-- RECORDED DATA --
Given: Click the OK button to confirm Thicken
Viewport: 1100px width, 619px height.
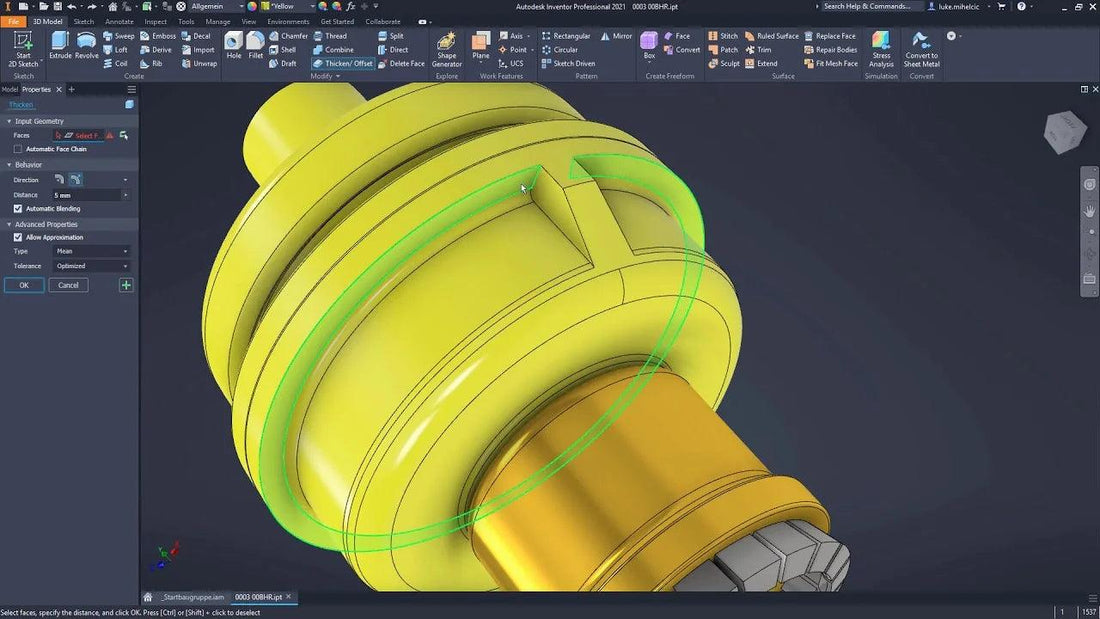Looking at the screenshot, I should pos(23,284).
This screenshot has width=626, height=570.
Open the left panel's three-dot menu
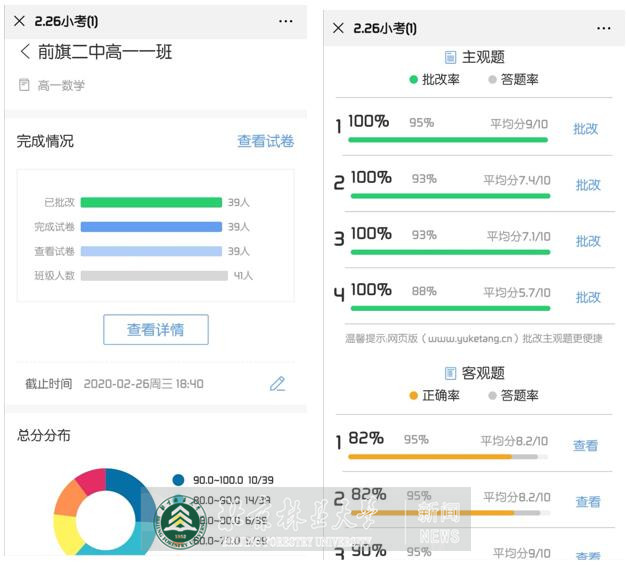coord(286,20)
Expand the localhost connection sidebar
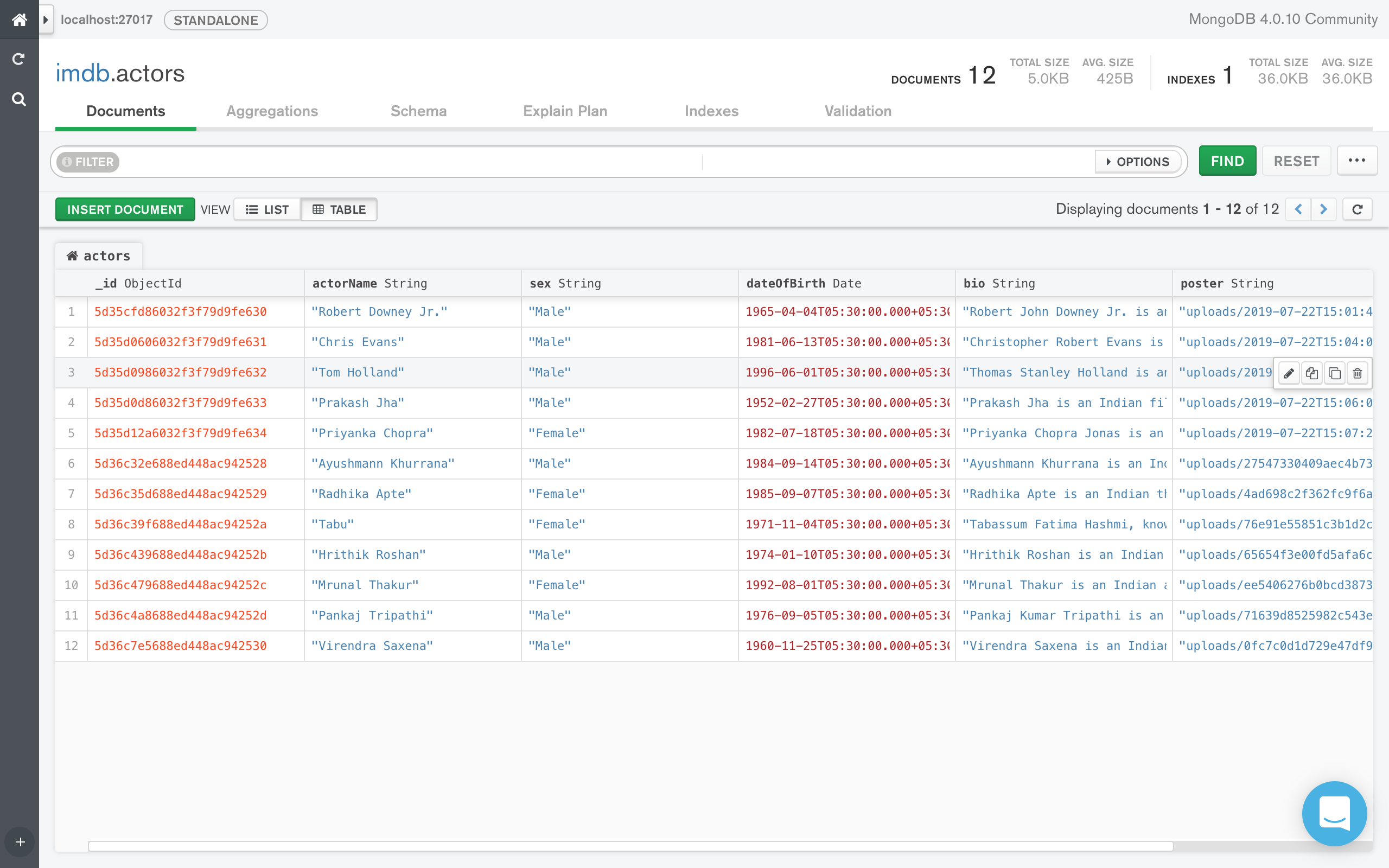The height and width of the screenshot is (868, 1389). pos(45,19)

-- OBJECTIVE --
Rewrite all the items with "three-dot menu" replaced by "overflow menu", keeping everything else unchanged. Leave the pictures out of your version.

-- SOLUTION FOR THIS PROBLEM --
Given: Click the OK button to confirm Thicken
Viewport: 1100px width, 619px height.
Looking at the screenshot, I should pos(23,284).
This screenshot has width=626, height=570.
Open the left panel's overflow menu
coord(286,20)
Expand the localhost connection sidebar
The height and width of the screenshot is (868, 1389). pos(45,19)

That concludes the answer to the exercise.